First Deputy Prime Minister Sergei Ivanov said Russia tested an intercontinental ballistic missile capable of carrying multiple independent warheads, and it also successfully conducted a "preliminary" test of a tactical cruise missile that he said could fly farther than existing, similar weapons.
"As of today, Russia has new tactical and strategic complexes that are capable of overcoming any existing or future missile defense systems," Ivanov said, according to the ITAR-Tass news agency. "So in terms of defense and security, Russians can look calmly to the country's future."
Ivanov is a former defense minister seen as a potential Kremlin favorite to succeed Putin next year. Both he and Putin have said repeatedly that Russia would continue to improve its nuclear arsenals and respond to U.S. plans to deploy a missile defense system in Poland and the Czech Republic - NATO nations that were in Moscow's front yard during the Cold War as Warsaw Pact members.
Russia has bristled at the plans, dismissing U.S. assertions that the system would be aimed at blocking possible attacks by Iran and saying it would destroy the strategic balance of forces in Europe.
Russia's President Vladimir Putin (L) and First Vice-Prime Minister Sergei Ivanov tour Russian research centre, the Kurchatov Institute, in Moscow April 18, 2007. [Reuters]
"We consider it harmful and dangerous to turn Europe into a powder keg and to fill it with new kinds of weapons," Putin said at a news conference with visiting Portuguese Prime Minister Jose Socrates.
Russian arms control expert Alexander Pikayev said the new ICBMs appeared to be part of Russia's promised response to the missile defense plans and, more broadly, an effort to "strengthen the strategic nuclear triad - land-based, sea-based and air-based delivery systems for nuclear weapons - which suffered significant downsizing" amid financial troubles after the 1991 Soviet collapse.
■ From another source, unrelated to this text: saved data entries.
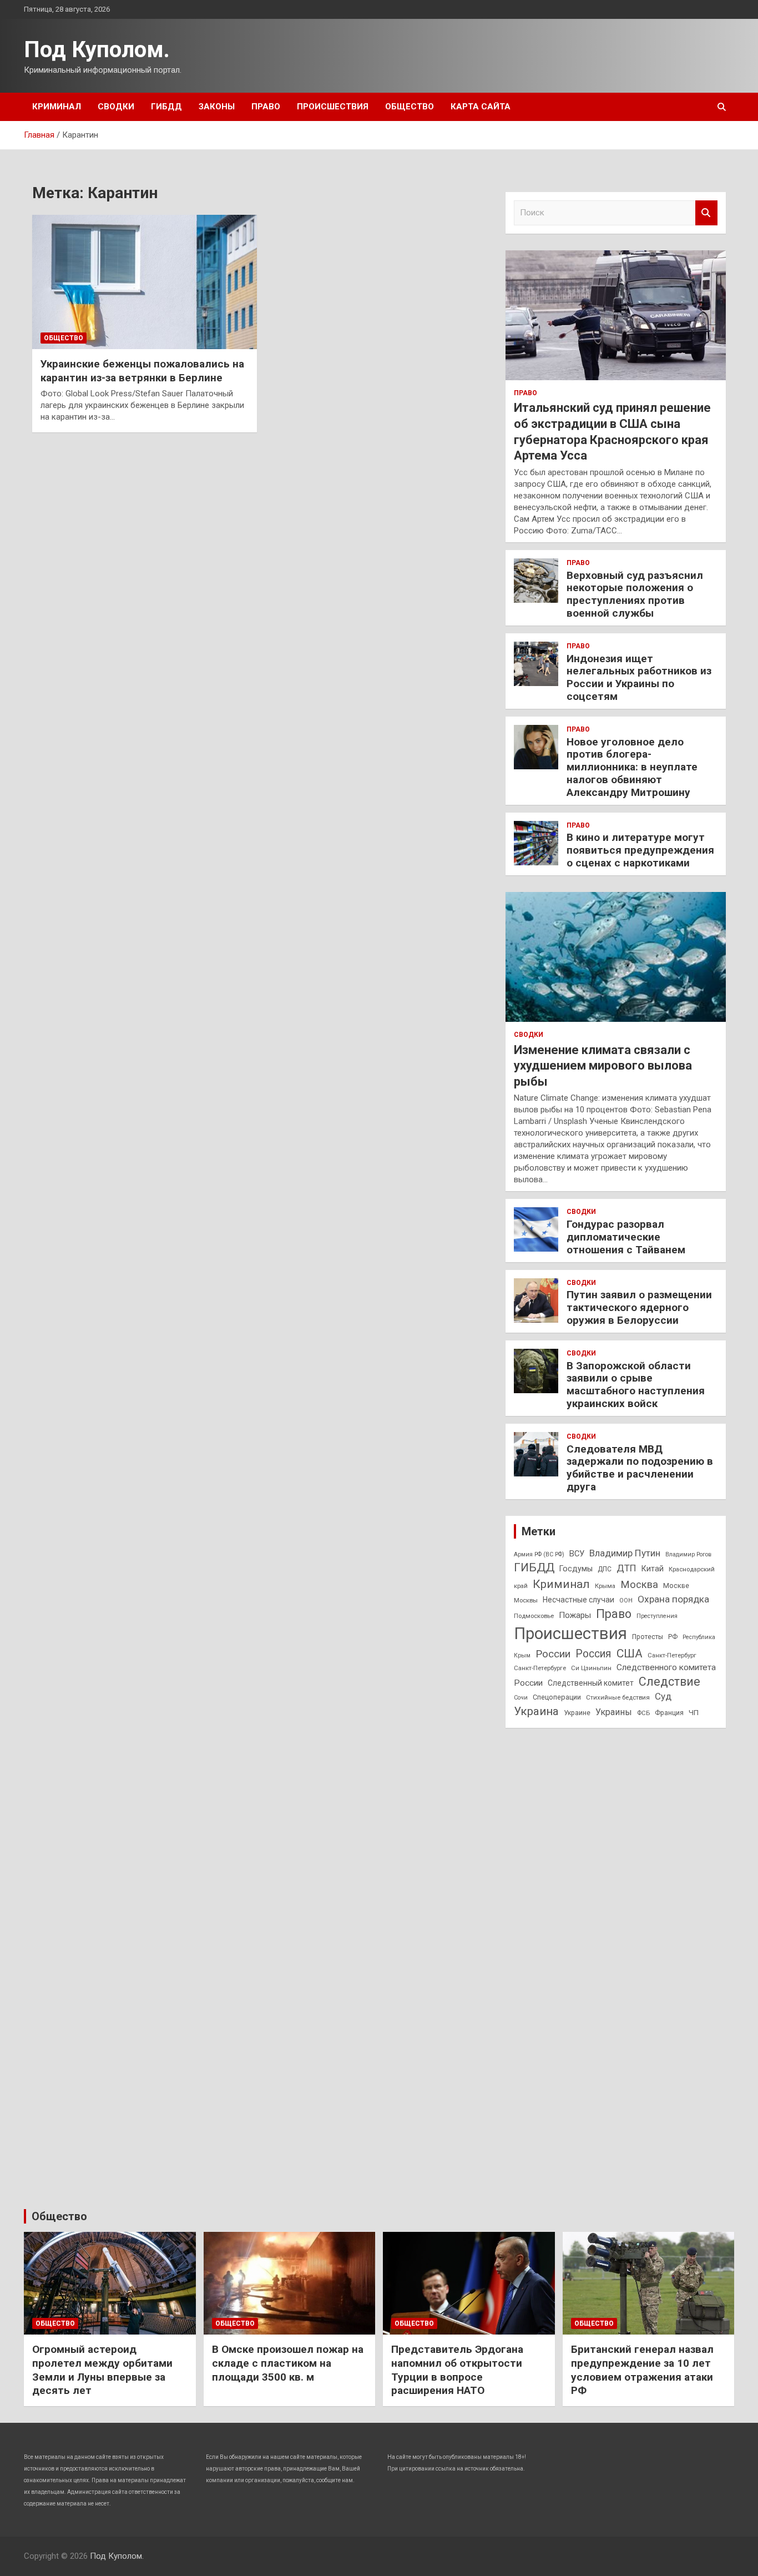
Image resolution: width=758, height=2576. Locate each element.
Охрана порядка (673, 1599)
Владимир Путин (624, 1553)
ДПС (605, 1569)
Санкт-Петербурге (540, 1668)
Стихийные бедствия (618, 1697)
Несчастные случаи (578, 1599)
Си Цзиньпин (591, 1668)
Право (265, 107)
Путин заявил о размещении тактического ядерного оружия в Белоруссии (639, 1307)
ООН (626, 1600)
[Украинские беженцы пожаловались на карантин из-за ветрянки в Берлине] (144, 282)
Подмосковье (534, 1616)
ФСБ (643, 1713)
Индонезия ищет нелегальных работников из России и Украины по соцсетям (639, 677)
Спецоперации (557, 1697)
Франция (669, 1713)
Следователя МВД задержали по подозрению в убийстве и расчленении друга (640, 1468)
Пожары (575, 1615)
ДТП (626, 1568)
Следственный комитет (591, 1682)
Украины (613, 1712)
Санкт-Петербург (672, 1655)
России (552, 1653)
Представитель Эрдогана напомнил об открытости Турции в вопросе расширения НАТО (457, 2370)
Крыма (605, 1586)
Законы (217, 107)
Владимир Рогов (688, 1554)
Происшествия (332, 107)
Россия (593, 1653)
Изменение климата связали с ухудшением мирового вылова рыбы (603, 1065)
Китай (652, 1568)
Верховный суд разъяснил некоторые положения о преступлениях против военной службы (635, 594)
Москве (676, 1585)
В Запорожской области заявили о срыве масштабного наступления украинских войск (636, 1384)
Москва (639, 1585)
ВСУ (576, 1554)
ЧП (694, 1712)
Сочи (521, 1697)
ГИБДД (166, 107)
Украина (536, 1711)
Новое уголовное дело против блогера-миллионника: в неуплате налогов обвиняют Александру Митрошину (632, 767)
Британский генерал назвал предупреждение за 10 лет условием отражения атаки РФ (642, 2370)
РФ (673, 1637)
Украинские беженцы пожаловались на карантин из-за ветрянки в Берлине (142, 370)
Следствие (669, 1681)
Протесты (647, 1637)
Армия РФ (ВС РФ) (539, 1554)
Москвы (526, 1600)
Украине (577, 1713)
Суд (663, 1696)
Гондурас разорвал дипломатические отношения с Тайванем (626, 1237)
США (629, 1653)
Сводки (116, 107)
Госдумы (576, 1568)
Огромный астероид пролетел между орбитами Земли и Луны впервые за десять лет (102, 2370)
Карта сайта (481, 107)
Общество (409, 107)
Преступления (657, 1616)
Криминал (56, 107)
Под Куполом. (97, 50)
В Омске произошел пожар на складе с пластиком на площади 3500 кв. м (287, 2363)
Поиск (706, 212)
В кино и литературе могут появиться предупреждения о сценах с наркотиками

The ICBM, called the RS-24, was fired from a mobile launcher at the Plesetsk launch site in northwestern Russia. Its test warhead landed on target some 3,400 miles away on the Far Eastern Kamchatka Peninsula, the Strategic Missile Forces said in a statement.
The new missile is seen as eventually replacing the aging RS-18s and RS-20s that are the backbone of the country's missile forces, the statement said. Those missiles are known in the West as the SS-19 Stiletto and the SS-18 Satan.
The RS-24 "strengthens the capability of the attack groups of the Strategic Missile Forces by surmounting anti-missile defense systems, at the same time strengthening the potential for nuclear deterrence," the statement said.